Many local animals like bears, deer, moose, and many more critters local to the area featured in the video. Animals are using the overpass all the time throughout the year.
The Parleys Canyon Wildlife Overpass (the one in the video), which was completed in 2018, was among the many of its kind, all built to serve the same purpose. It was, however, the largest among them all. The collaborative efforts of the Utah Division of Wildlife Resources, Utah Department of Transportation, and the Utah State University made the success of the overpass possible.
In the post, the Utah Division of Wildlife Resources said that “It’s working! Thanks to the Utah Department of Transportation and Utah State University for monitoring the Parley’s Canyon wildlife overpass this year. As you can see, the 2nd year of this overpass has been successful at helping wildlife safely migrate over busy Interstate 80 and helping motorists be much safer as well. Please keep off of this overpass. Thanks!”
The state’s largest wildlife overpass is covered and protected by three and a half miles of fencing to guide the animals on which way to take to get to the other side. It is 50 feet wide and 320 feet long. A right measurement that keeps the traffic unbothered while giving the animals comfortable passage. The location was also strategically chosen as the place was where many animals were recorded to have kept on crossing over the years.
It’s not just animals that benefitted from the overpass; so were the drivers. According to the Utah Department of Transportation Spokesperson John Gleason, “From what we can tell, the number of accidents there is down dramatically. At least initially, it appears the investment in safety is paying off. And we expected it to take several years before the animals got used to using it, so this is great.”

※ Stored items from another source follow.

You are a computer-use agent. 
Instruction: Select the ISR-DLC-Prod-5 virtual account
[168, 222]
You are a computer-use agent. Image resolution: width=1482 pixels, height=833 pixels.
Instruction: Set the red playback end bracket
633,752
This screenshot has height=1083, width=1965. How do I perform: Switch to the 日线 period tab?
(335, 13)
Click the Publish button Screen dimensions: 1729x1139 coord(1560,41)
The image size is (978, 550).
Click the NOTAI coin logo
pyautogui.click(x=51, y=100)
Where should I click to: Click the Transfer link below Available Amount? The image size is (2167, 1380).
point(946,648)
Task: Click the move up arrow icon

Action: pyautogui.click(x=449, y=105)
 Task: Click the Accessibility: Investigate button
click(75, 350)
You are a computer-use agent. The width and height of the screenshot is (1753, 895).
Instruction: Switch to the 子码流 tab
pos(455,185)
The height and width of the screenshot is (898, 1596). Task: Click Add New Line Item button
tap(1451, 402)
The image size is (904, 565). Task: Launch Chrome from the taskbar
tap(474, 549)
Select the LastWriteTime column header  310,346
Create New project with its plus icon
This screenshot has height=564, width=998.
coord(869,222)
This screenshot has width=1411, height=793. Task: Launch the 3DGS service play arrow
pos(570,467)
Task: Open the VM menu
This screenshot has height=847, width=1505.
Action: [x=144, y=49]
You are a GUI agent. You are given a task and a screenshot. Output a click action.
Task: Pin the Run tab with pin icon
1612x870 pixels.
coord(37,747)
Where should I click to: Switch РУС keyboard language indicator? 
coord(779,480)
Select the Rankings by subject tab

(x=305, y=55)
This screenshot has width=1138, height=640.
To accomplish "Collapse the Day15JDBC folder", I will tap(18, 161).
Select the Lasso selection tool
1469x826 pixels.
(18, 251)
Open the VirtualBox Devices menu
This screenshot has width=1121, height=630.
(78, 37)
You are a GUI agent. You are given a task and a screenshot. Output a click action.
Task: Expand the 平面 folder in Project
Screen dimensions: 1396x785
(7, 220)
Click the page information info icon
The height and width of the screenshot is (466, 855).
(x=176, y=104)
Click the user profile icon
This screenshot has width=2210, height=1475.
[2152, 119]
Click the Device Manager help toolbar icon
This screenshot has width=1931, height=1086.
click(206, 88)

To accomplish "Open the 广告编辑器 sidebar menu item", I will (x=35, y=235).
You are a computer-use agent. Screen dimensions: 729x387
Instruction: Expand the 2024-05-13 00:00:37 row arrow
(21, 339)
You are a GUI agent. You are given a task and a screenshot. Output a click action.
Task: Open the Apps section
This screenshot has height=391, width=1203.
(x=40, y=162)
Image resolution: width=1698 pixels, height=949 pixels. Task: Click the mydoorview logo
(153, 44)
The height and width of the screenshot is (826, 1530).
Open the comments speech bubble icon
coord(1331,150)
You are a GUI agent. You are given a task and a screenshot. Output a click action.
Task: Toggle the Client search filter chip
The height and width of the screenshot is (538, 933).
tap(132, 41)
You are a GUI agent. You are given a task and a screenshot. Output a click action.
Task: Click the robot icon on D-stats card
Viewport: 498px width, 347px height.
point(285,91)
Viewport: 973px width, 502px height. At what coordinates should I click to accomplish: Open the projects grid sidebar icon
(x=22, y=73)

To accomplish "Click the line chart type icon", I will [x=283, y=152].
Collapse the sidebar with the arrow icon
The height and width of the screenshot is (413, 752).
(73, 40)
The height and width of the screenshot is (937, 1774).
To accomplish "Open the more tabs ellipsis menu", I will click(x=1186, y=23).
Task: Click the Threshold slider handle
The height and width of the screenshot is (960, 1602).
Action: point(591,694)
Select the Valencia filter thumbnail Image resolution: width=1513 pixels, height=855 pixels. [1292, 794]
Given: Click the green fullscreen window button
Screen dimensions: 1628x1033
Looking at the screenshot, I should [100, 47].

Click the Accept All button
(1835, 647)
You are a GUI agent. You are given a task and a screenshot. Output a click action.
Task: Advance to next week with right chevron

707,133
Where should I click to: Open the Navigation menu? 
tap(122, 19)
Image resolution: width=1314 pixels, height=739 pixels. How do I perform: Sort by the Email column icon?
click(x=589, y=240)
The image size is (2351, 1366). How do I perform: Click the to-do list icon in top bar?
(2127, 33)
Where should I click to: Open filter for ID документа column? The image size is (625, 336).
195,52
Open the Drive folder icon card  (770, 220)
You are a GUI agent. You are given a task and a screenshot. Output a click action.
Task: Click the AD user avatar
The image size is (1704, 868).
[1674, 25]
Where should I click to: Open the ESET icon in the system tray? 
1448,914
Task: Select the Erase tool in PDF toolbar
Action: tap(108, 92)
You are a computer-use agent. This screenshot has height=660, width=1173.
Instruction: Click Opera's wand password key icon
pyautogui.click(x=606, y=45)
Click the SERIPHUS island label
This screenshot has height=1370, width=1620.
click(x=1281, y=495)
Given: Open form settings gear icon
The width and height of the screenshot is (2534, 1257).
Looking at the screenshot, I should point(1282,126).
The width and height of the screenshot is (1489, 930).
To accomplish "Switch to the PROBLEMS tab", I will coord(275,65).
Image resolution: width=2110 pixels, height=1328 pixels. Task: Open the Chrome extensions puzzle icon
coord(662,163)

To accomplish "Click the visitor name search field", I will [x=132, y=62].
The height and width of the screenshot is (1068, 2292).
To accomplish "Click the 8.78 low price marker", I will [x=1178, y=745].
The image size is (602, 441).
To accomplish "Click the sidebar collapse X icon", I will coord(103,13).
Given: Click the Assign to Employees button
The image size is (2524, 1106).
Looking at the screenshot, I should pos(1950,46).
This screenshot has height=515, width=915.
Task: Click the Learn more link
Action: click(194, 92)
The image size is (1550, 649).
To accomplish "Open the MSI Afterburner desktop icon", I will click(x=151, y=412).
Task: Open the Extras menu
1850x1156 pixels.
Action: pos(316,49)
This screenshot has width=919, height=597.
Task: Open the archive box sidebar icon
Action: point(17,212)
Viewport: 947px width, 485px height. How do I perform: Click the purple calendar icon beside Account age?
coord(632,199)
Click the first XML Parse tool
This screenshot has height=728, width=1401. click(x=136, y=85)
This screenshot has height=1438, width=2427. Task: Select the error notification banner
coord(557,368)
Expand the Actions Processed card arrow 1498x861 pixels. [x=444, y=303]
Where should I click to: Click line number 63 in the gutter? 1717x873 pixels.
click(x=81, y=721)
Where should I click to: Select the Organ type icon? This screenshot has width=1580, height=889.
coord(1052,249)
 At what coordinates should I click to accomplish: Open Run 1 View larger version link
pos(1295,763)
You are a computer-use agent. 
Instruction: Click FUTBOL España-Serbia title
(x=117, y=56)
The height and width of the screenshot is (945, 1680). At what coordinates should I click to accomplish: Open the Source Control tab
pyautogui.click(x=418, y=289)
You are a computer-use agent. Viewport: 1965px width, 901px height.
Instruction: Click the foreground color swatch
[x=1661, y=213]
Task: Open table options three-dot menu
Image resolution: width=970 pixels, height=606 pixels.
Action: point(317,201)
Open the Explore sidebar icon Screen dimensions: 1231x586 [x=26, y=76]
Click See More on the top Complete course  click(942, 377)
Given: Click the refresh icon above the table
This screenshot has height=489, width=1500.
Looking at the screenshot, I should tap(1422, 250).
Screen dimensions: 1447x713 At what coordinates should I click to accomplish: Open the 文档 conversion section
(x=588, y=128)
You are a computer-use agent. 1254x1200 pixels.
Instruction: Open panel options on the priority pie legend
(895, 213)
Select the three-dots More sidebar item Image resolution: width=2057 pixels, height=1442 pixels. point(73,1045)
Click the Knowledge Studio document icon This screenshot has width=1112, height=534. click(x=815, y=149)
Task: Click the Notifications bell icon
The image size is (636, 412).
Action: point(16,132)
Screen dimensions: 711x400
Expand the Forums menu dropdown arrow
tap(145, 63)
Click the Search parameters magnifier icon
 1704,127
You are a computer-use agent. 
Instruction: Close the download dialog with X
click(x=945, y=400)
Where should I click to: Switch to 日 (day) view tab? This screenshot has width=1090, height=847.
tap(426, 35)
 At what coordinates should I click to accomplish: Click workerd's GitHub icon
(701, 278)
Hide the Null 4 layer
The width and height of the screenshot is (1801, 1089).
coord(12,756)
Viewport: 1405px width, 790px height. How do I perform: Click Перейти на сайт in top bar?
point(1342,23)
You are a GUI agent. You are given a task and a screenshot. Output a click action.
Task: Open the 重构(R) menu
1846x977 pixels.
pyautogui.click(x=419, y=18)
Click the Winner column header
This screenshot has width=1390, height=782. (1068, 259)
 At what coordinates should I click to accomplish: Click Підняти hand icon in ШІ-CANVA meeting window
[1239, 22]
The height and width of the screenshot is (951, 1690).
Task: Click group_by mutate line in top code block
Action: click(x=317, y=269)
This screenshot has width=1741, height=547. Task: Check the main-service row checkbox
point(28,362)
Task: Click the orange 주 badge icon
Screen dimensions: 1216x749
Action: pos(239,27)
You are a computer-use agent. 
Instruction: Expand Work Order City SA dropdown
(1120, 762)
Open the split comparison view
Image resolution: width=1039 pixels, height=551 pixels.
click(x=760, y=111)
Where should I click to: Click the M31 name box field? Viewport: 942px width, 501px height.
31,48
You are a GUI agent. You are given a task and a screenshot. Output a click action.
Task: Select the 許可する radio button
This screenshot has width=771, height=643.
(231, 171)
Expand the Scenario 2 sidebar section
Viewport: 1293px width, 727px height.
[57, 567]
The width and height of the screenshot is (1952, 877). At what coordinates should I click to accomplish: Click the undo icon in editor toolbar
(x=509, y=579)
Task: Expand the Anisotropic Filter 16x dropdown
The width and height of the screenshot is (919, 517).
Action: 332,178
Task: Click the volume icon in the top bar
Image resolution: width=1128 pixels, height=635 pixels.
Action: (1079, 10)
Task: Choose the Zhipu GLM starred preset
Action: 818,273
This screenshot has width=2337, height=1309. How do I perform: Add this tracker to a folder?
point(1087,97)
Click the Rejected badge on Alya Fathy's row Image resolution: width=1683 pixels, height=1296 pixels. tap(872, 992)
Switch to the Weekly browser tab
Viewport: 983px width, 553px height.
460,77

To maintain the goal of keeping everyone safe, the Division of Wildlife and Resources kept on emphasizing the overpass is exclusively for animals only. The repeated announcement was intended for the people who, despite all the warnings, cameras, and other safety measures, still trespass on the overpass.
(Photo : Photo by Ivana Cajina on Unsplash)
Wildlife crossing projects are structures made with the sole purpose of keeping animals and motorists safe by creating safety passage, and boundaries, for both. Infrastructures like these have repeatedly proven that that safety should prioritize no species over the other.
Aside from the overpass, wildlife crossings can take the forms of;
- underpass or tunnels (the opposite of overpass);
- green bridges (another variation of the overpass);
- amphibian tunnels;
- fish ladders;
- canopy bridges;
- small tunnels and culverts; and
- green roofs.
Wildlife crossing initiatives are a significant step in the right direction for habitat conservation. Aside from it connects or reconnects habitats (to combat habitat fragmentation), it also helps prevent an unnecessary vehicle-animal collision-a win-win situation for everyone.